The recent deaths from COVID-19 in Kenya of a refugee, a member of parliament and a retired civil servant all happened for the same reason: emergency help was hours away.
Nearly three quarters of Kenya’s intensive care unit (ICU) beds are in the two largest cities, Nairobi and Mombasa.
Yet the new coronavirus is spreading into rural areas where the public health system is creaking and scarce ICU units are full and turning patients away, medics round the nation told Reuters.
Christmas travel may worsen the problem – and not just in Kenya.
“That is our biggest fear now,” said John Nkengasong, head of the Africa Centres for Disease Control and Prevention, a branch of the African Union bloc.
“During the holiday season, there will be a tendency for large movement from capital cities to villages, remote areas, for people to connect with families. That might drive the pandemic,” he told a news conference from Ethiopia this week.
Africa is recording 10,000-12,000 cases daily, moving toward a July peak of 14,000, after most governments eased lockdowns that curbed the disease but decimated jobs.
After measures were softened, Kenya had record daily cases and deaths in November, taking the totals to nearly 90,000 infections and 1,500 fatalities here.
Experts say the real tally is much higher due to inadequate testing and a policy of only counting hospital deaths.
One of those was Justus Murunga, a member of parliament who died on Nov. 14 after developing breathing problems on a visit to his rural home in the Kagamega area of rural west Kenya.
When he arrived at the nearest public hospital, he was turned away because there was no oxygen.
At a private hospital, a 20-minute drive further, medics could not resuscitate him, the Nation newspaper reported.
“Had our hospital been well equipped, our brother could have been saved,” his brother Henry Washiswa was quoted as saying.
Fellow legislators suggested creating a helicopter service for politicians, drawing outrage on social media.
Kenya’s 51 million people have only 537 ICU beds and 256 ventilators, according to a July 2020 study.
“We will have a high mortality rate in the rural areas,” Chibanzi Mwachonda, secretary-general of the Kenya Medical Practitioners, Pharmacists and Dentists Union, told Reuters.
“Ambulances don’t have fuel, there’s a lack of reagents for testing, contract tracing is weak and referral hospitals are overburdened,” added Mwachonda, whose union is threatening to strike.
The health ministry did not respond to requests for interviews.
In the Kakuma refugee camp in Kenya’s remote north west, ICU care is a nine-hour drive away.
That has led to six COVID-19 deaths in a camp clinic due to lack of equipment like a ventilator, a doctor there told Reuters. A 40-year-old South Sudanese woman was the latest.

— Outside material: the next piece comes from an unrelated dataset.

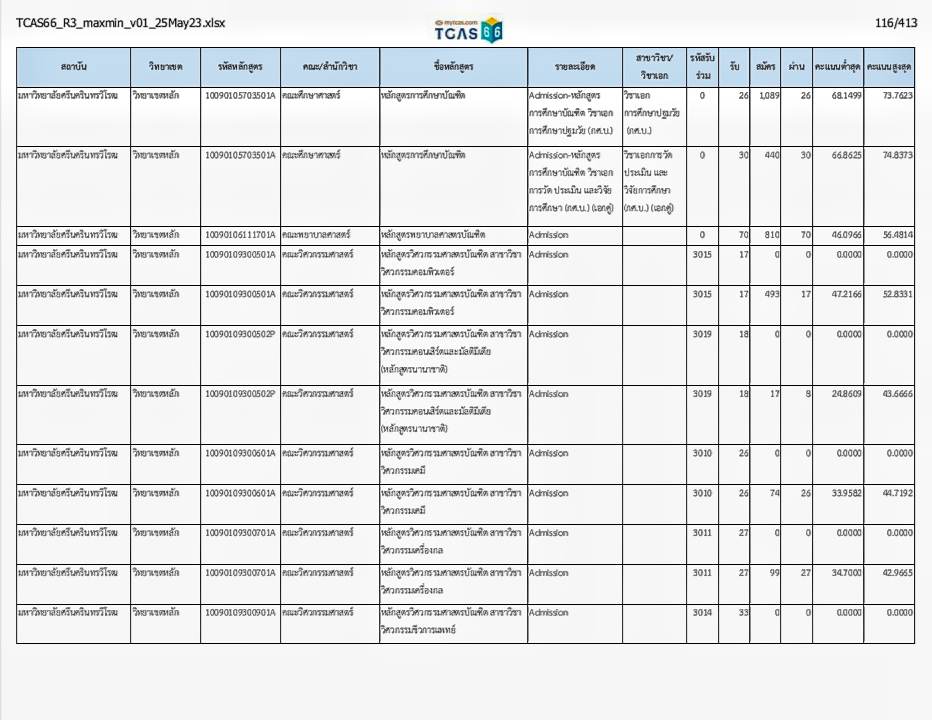Viewport: 932px width, 720px height.
Task: Click the course code 10090106111701A
Action: [240, 235]
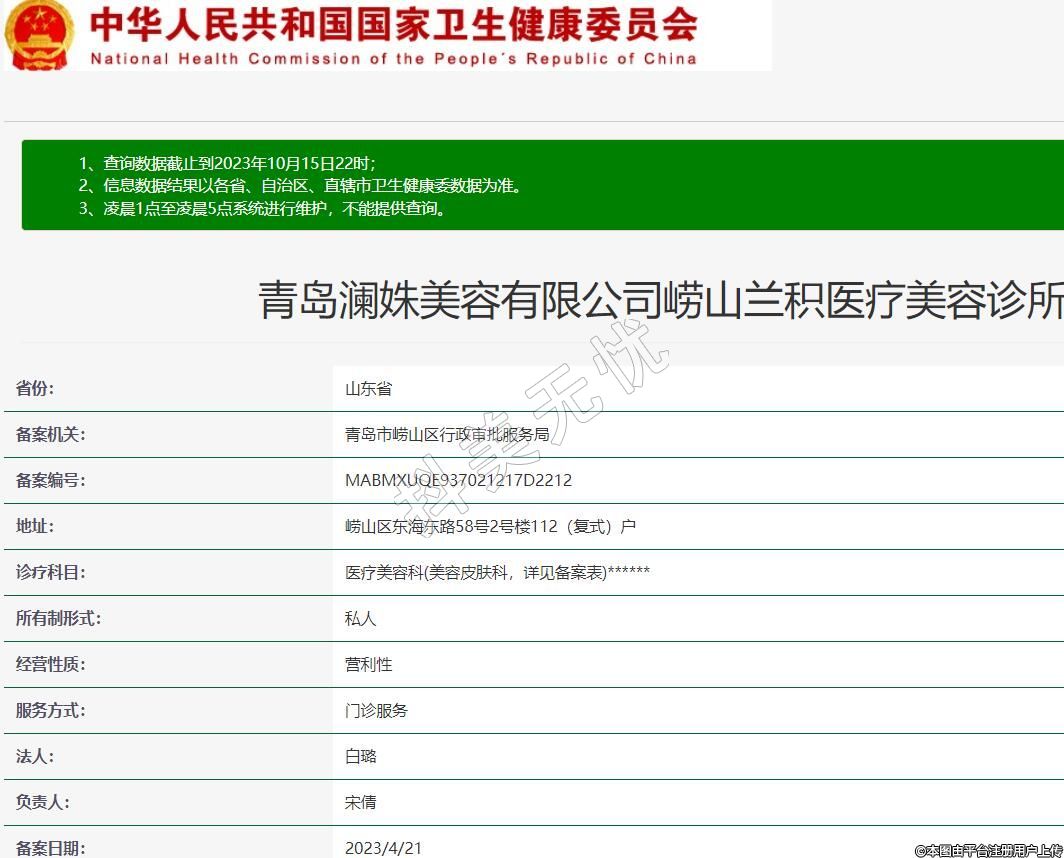Click the address 崂山区东海东路58号 value

pyautogui.click(x=490, y=527)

In the Indian Ocean coastal county of Kilifi, critical patients are referred to ICU wards in Kwale, two hours by ferry, or Mombasa, a one-hour drive away.
The county’s chief health officer Charles Dadu Karisa recounted the case of a former government employee in his 50s who died shortly after being sent to Mombasa. “The patient may have survived if we had our own ICU facilities,” he said.
Even in Mombasa, though, ICU wards at both the biggest public and private hospitals have been full since early November.
“We have no more space,” said a doctor at The Mombasa Hospital, the largest private health facility on Kenya’s coast, lamenting that patients had died at home after being refused admission. “What do we do?”